**RAW DATA:**
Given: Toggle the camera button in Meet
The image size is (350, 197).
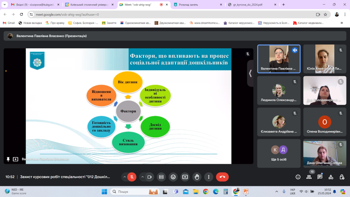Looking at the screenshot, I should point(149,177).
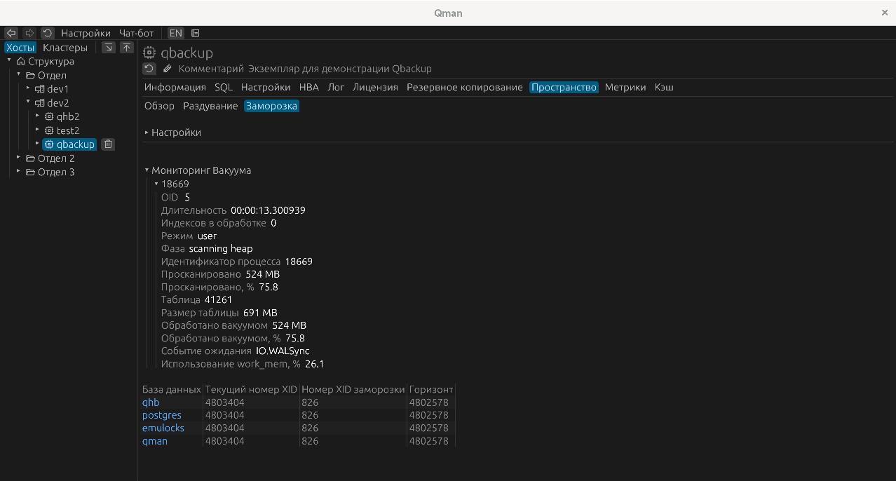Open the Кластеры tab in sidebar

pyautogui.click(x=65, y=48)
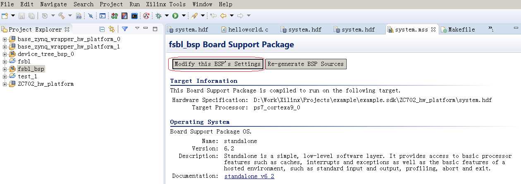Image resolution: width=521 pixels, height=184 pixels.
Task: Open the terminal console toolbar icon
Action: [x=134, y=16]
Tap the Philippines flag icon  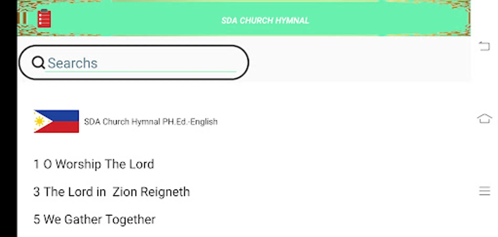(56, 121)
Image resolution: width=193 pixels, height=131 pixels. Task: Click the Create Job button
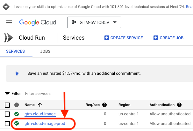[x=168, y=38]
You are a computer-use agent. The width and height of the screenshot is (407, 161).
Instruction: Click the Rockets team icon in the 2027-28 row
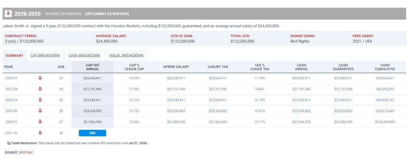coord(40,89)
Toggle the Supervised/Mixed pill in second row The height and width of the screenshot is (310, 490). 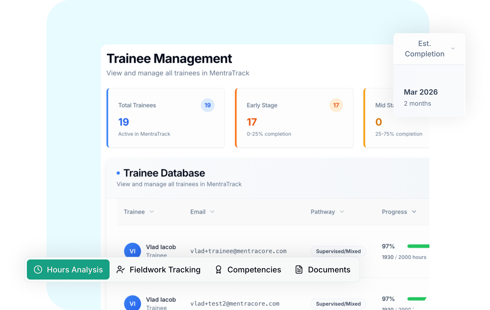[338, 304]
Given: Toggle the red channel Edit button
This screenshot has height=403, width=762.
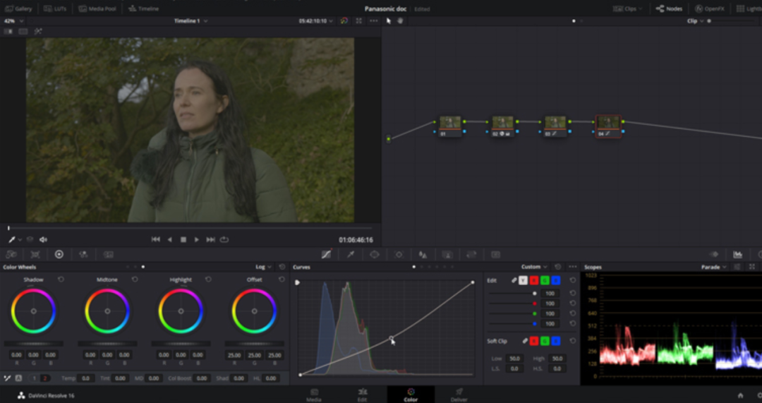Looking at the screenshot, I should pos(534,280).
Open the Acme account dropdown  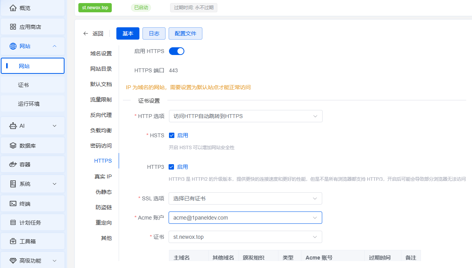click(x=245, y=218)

---

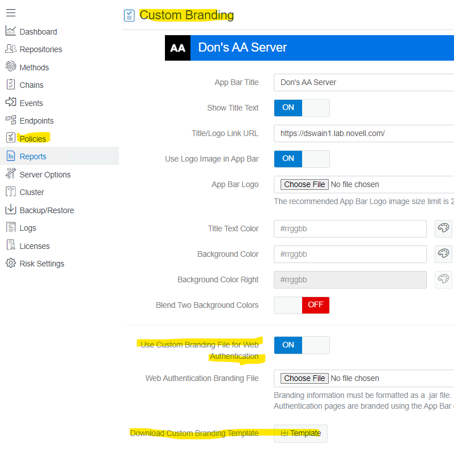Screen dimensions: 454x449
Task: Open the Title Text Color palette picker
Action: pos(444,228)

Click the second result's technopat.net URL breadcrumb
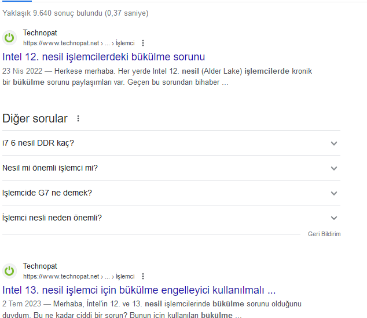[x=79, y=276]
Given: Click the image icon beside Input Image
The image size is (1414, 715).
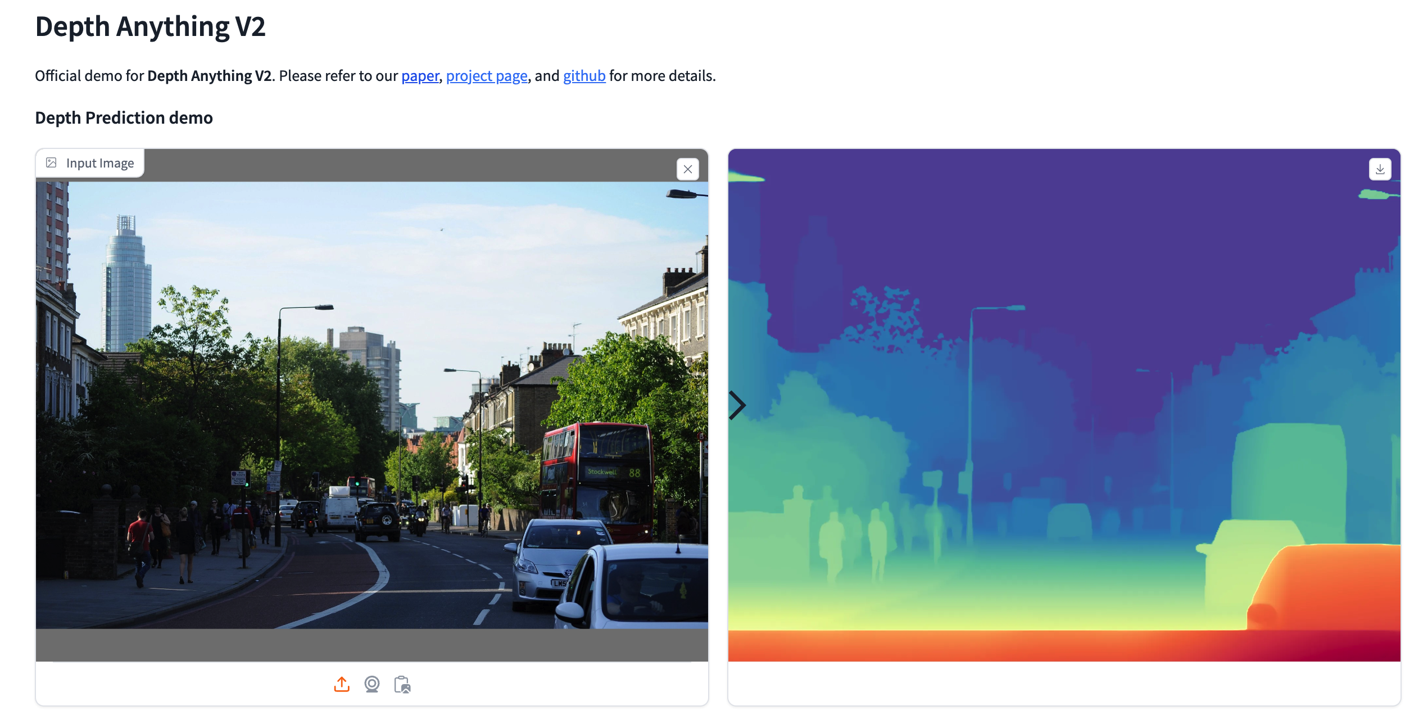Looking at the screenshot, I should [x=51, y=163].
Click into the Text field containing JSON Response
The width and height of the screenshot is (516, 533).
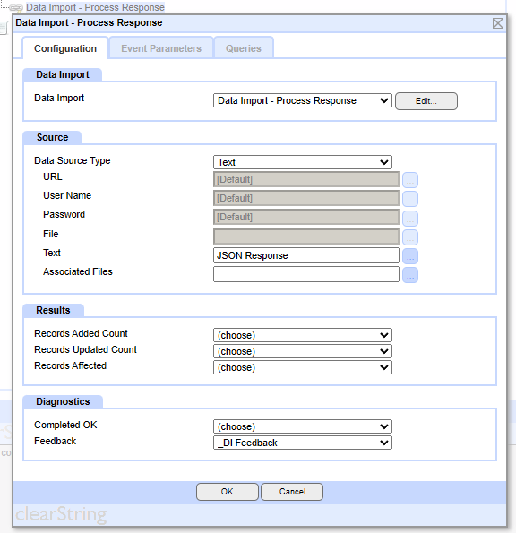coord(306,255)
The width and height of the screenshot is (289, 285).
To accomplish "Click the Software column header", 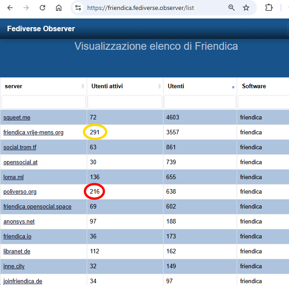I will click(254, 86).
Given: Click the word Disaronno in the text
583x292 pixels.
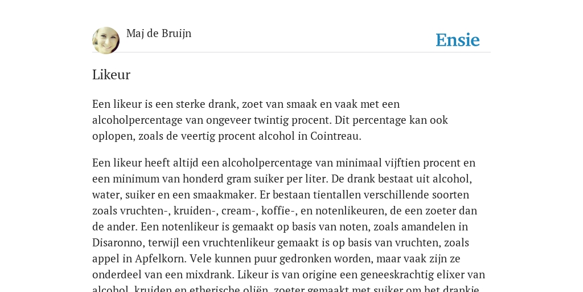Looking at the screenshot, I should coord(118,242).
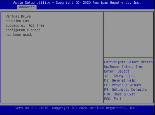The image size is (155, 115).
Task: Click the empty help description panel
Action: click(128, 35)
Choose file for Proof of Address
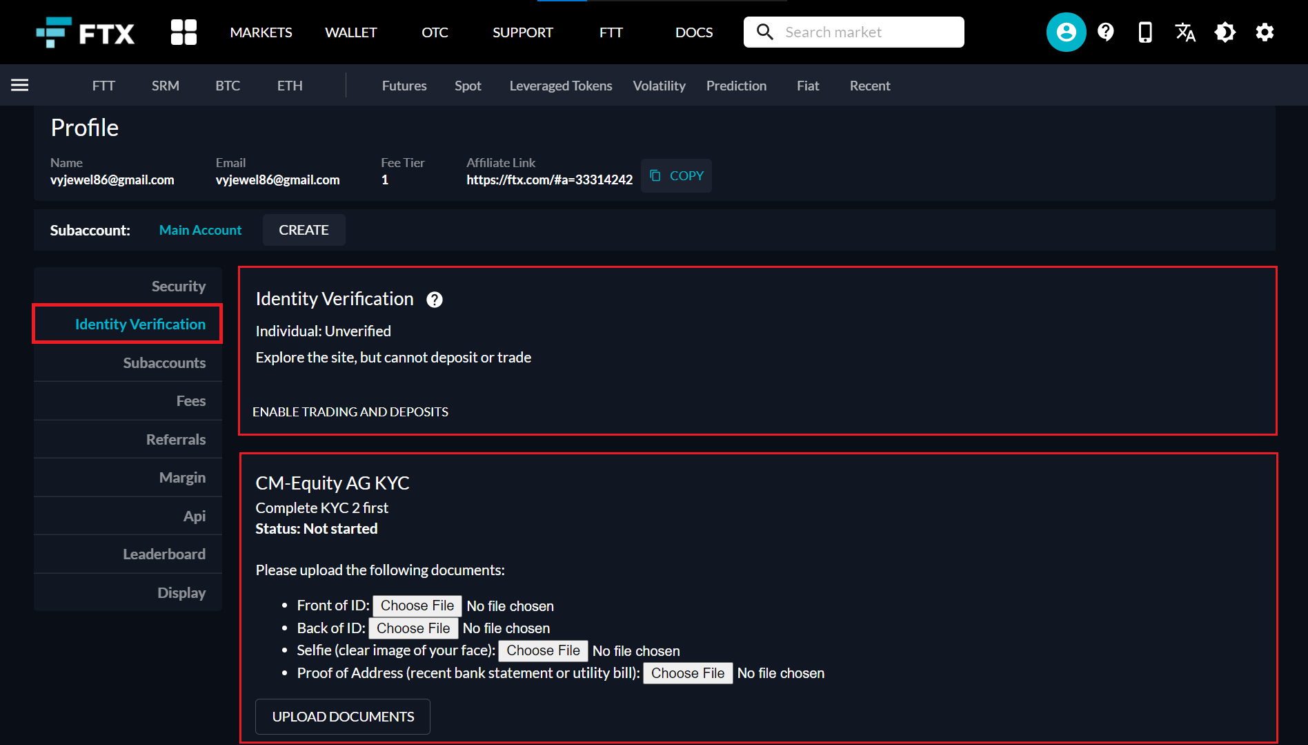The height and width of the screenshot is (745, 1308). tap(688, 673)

* * *

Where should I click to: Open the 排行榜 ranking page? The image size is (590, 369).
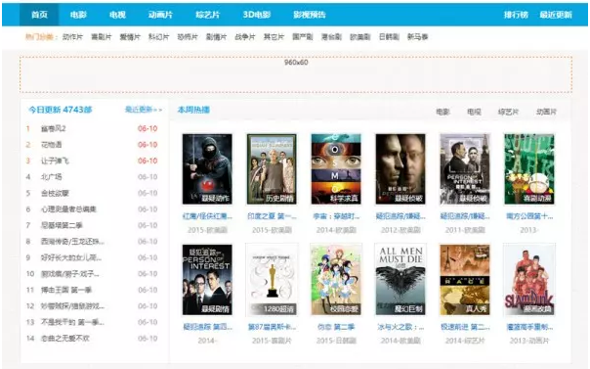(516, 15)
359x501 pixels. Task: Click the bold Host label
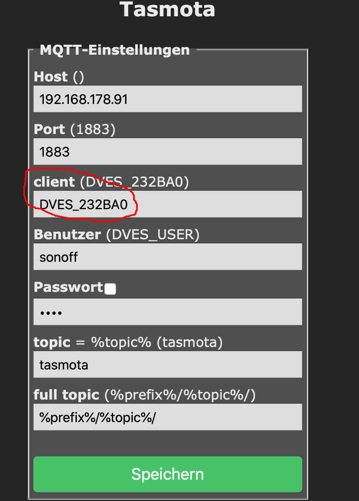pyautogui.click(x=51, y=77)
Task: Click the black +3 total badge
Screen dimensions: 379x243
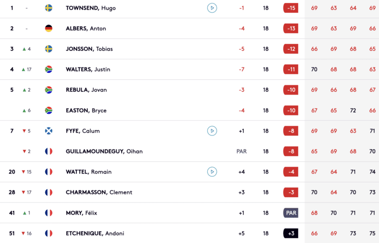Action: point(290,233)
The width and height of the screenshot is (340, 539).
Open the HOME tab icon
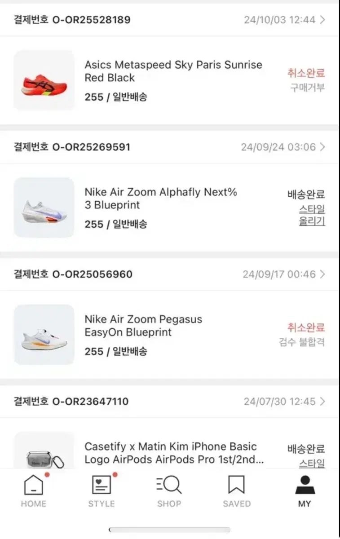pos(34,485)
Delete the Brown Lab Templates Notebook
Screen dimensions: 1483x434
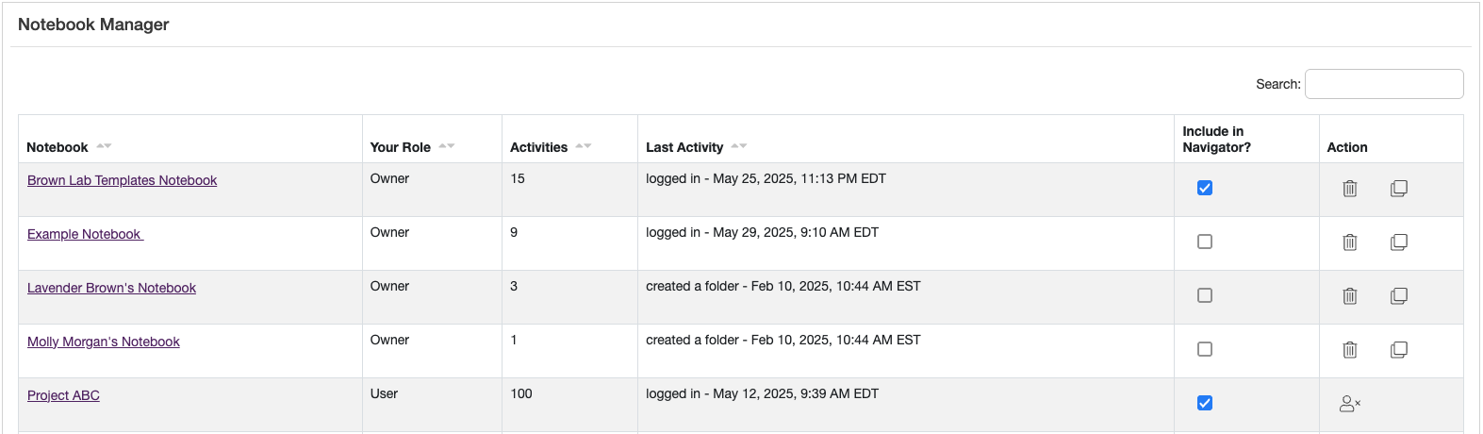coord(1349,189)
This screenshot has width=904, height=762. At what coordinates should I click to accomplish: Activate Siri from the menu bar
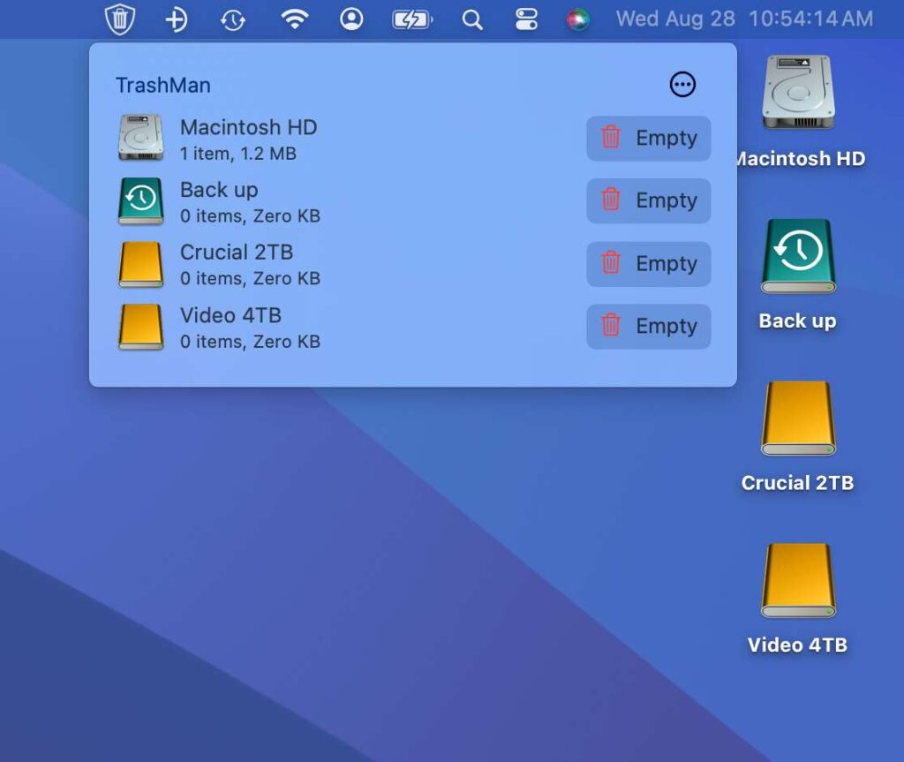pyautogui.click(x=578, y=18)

**WRITTEN TASK:**
Please copy out everything from the line containing "359x501 pixels. Task: Click" down to the line containing "pyautogui.click(x=578, y=18)", keeping both of those lines. Leave the pictures out.

**PROBLEM SOLUTION:**
359x501 pixels. Task: Click the bold Host label
pyautogui.click(x=51, y=77)
Task: Click the black +3 total badge
Screen dimensions: 379x243
Action: point(290,233)
The width and height of the screenshot is (340, 539).
Open the HOME tab icon
pos(34,485)
Delete the Brown Lab Templates Notebook
Screen dimensions: 1483x434
coord(1349,189)
This screenshot has width=904, height=762. At what coordinates should I click to accomplish: Activate Siri from the menu bar
pyautogui.click(x=578, y=18)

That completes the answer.